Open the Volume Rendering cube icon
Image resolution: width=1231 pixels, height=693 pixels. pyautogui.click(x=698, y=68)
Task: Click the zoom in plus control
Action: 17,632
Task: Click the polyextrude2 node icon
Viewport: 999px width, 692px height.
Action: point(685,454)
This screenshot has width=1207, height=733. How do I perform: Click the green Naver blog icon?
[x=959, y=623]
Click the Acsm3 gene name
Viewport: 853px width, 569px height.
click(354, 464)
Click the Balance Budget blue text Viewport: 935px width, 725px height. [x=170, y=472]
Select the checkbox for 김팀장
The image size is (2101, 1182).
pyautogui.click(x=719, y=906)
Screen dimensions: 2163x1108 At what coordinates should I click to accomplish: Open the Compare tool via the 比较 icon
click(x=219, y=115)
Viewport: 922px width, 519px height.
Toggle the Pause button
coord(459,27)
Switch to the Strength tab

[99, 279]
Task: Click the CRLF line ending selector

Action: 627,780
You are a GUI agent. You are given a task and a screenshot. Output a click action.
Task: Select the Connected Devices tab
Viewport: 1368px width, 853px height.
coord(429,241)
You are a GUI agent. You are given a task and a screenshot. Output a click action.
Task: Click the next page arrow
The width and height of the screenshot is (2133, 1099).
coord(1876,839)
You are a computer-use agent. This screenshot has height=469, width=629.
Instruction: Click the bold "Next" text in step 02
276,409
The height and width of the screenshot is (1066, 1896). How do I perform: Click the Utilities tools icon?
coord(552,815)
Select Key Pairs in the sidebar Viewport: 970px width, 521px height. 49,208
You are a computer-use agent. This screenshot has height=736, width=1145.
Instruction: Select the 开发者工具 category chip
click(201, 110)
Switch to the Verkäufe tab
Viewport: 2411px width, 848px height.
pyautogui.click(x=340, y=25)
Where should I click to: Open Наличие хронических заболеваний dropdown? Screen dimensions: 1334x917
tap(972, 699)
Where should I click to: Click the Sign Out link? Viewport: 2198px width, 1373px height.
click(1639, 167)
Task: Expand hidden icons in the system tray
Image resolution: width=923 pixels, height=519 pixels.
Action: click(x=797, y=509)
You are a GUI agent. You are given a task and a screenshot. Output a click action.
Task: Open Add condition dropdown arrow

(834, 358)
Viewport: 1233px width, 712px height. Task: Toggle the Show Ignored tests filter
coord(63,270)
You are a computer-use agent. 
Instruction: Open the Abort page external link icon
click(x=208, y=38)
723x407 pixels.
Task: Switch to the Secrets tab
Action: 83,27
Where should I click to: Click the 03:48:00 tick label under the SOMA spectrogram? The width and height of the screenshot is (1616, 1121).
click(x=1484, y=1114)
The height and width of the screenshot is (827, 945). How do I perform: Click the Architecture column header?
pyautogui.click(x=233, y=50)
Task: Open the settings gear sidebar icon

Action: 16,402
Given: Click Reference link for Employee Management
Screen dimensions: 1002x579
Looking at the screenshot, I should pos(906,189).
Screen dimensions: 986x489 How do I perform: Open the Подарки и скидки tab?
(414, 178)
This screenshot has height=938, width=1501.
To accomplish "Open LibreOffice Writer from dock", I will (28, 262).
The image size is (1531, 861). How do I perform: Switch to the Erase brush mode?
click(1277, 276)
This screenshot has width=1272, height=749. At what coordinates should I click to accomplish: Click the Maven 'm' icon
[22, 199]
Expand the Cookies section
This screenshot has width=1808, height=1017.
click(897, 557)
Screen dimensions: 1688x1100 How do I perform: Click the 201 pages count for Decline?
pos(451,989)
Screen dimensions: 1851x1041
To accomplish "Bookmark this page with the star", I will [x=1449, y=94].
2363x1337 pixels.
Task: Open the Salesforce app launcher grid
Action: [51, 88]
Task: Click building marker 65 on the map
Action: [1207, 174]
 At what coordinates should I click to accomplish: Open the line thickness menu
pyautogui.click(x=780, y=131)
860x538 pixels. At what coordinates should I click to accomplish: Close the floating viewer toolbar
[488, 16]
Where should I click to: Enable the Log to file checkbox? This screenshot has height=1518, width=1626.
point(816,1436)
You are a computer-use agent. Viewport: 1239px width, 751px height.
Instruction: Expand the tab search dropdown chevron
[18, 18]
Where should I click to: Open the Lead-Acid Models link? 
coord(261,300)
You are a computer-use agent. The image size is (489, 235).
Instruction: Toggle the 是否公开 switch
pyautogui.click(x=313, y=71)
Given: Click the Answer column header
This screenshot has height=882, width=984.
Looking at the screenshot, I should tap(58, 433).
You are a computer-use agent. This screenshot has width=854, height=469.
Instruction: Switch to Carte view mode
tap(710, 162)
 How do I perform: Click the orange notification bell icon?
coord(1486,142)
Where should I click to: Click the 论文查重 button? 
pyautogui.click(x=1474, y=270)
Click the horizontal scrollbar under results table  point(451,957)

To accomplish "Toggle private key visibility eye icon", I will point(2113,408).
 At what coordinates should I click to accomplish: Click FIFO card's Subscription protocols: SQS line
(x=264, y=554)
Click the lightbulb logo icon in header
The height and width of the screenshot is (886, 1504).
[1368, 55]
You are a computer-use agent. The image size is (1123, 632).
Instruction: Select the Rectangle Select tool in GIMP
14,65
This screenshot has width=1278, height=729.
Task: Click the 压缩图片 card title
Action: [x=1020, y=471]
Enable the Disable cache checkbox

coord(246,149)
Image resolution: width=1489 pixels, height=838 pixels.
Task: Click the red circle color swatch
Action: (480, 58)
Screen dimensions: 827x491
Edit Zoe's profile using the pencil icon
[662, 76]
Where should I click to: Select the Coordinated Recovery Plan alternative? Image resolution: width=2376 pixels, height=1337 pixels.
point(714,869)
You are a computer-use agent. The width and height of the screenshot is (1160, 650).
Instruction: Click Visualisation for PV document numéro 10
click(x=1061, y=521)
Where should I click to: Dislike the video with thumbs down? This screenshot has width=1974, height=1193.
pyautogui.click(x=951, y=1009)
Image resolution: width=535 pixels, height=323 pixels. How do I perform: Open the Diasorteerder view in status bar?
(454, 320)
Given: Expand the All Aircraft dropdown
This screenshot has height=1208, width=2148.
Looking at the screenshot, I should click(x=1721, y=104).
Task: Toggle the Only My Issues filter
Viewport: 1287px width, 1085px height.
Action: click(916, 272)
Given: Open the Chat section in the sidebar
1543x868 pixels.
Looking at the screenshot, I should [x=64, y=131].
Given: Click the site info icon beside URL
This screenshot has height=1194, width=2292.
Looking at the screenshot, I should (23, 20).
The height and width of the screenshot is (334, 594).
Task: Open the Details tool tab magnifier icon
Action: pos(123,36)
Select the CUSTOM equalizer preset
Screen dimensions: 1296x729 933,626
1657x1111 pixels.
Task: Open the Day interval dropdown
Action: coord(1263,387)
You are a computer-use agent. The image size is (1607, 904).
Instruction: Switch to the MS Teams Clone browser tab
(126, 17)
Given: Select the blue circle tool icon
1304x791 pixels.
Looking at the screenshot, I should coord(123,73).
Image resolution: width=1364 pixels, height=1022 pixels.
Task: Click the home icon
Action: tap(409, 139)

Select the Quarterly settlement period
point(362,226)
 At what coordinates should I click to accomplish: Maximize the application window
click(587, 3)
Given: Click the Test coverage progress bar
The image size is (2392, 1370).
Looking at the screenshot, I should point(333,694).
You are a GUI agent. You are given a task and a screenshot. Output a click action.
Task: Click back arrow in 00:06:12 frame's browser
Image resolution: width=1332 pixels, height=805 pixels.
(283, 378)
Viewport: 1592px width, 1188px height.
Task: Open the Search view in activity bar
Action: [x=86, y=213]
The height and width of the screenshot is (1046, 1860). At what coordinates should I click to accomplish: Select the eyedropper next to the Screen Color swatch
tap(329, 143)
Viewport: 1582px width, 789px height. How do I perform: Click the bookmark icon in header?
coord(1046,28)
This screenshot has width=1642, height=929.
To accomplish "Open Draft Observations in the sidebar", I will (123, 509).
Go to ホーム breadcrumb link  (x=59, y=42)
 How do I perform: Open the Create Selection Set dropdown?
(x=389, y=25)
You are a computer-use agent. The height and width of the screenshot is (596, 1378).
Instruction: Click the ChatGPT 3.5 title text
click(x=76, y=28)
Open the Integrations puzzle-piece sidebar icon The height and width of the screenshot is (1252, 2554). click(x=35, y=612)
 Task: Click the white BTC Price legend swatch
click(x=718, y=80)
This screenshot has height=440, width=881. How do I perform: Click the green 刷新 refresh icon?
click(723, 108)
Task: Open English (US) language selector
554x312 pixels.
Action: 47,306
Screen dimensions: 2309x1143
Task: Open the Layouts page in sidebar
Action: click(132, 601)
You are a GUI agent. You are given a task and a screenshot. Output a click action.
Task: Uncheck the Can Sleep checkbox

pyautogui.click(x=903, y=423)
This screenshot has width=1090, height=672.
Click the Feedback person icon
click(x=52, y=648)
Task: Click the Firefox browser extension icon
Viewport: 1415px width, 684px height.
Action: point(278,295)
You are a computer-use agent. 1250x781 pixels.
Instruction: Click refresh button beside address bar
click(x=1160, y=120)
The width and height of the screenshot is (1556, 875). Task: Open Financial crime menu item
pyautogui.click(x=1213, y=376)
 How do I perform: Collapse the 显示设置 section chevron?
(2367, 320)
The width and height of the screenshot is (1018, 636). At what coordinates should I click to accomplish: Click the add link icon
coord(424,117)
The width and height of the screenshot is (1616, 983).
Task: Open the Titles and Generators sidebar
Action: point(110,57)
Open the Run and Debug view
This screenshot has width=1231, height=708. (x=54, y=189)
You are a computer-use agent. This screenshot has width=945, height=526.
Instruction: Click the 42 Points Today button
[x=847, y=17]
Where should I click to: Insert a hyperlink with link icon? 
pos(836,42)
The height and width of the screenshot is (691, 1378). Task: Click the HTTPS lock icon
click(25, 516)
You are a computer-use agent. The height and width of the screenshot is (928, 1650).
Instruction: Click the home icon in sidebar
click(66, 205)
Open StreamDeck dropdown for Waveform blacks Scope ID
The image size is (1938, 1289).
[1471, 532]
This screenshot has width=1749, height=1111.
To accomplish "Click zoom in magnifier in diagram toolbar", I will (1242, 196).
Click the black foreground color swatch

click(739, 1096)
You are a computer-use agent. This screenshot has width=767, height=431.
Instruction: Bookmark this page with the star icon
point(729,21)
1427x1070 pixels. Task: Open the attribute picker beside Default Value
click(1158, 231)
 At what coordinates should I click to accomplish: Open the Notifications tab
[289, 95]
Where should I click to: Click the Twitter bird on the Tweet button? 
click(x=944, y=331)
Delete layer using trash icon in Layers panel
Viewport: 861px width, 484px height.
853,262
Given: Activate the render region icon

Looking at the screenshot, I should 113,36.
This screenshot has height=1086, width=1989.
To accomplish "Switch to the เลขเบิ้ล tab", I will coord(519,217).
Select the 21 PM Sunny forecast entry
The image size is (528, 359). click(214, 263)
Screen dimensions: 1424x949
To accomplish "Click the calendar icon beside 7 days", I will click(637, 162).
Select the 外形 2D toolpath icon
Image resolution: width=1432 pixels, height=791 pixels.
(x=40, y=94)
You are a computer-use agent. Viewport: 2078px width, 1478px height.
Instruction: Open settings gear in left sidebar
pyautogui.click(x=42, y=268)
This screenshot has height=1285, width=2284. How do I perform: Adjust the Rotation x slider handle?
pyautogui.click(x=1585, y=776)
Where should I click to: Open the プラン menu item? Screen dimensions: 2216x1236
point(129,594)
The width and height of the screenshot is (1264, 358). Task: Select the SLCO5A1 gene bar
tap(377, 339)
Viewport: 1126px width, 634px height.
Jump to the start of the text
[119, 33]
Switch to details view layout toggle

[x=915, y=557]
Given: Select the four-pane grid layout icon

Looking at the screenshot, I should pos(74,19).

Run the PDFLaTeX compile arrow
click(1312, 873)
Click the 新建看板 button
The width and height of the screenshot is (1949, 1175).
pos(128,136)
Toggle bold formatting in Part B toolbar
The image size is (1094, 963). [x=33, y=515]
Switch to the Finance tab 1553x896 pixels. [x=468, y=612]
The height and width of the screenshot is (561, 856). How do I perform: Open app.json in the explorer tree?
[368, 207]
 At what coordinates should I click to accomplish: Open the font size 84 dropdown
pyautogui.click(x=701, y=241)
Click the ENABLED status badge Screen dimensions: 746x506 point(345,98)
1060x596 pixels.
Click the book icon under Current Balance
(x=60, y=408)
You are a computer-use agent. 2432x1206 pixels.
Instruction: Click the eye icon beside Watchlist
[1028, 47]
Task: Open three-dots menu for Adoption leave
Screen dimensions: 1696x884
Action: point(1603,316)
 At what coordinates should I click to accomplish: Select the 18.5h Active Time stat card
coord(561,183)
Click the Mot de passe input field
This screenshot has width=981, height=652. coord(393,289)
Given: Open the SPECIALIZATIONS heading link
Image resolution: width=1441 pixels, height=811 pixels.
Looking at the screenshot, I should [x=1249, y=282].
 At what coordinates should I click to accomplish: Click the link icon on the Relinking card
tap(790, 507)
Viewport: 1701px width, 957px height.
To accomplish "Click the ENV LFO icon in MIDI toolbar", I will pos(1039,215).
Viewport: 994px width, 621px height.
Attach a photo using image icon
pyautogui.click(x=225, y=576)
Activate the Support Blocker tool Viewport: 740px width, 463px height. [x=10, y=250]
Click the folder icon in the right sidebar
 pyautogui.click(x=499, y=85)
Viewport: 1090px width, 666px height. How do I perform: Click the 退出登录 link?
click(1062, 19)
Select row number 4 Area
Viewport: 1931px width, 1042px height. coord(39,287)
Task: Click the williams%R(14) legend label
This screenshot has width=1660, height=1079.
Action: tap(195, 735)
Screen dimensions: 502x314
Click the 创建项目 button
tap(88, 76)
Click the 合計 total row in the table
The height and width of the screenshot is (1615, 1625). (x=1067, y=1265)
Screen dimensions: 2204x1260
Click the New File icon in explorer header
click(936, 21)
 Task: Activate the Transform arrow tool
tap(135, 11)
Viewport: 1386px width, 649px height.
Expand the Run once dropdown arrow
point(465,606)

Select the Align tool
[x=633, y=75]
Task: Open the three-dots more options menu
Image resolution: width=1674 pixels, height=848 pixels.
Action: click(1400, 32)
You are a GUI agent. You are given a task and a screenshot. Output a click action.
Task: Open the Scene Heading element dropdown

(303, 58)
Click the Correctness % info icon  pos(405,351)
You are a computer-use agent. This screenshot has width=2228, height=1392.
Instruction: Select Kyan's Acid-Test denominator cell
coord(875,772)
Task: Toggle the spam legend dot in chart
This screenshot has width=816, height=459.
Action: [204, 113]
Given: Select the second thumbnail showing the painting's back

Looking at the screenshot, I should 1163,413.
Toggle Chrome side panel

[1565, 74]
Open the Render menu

• • •

How to complete this task:
Your task is to collect every line above that contains the word "info".

Written solution:
Given: Click the site info icon beside URL
Click the Correctness % info icon  pos(405,351)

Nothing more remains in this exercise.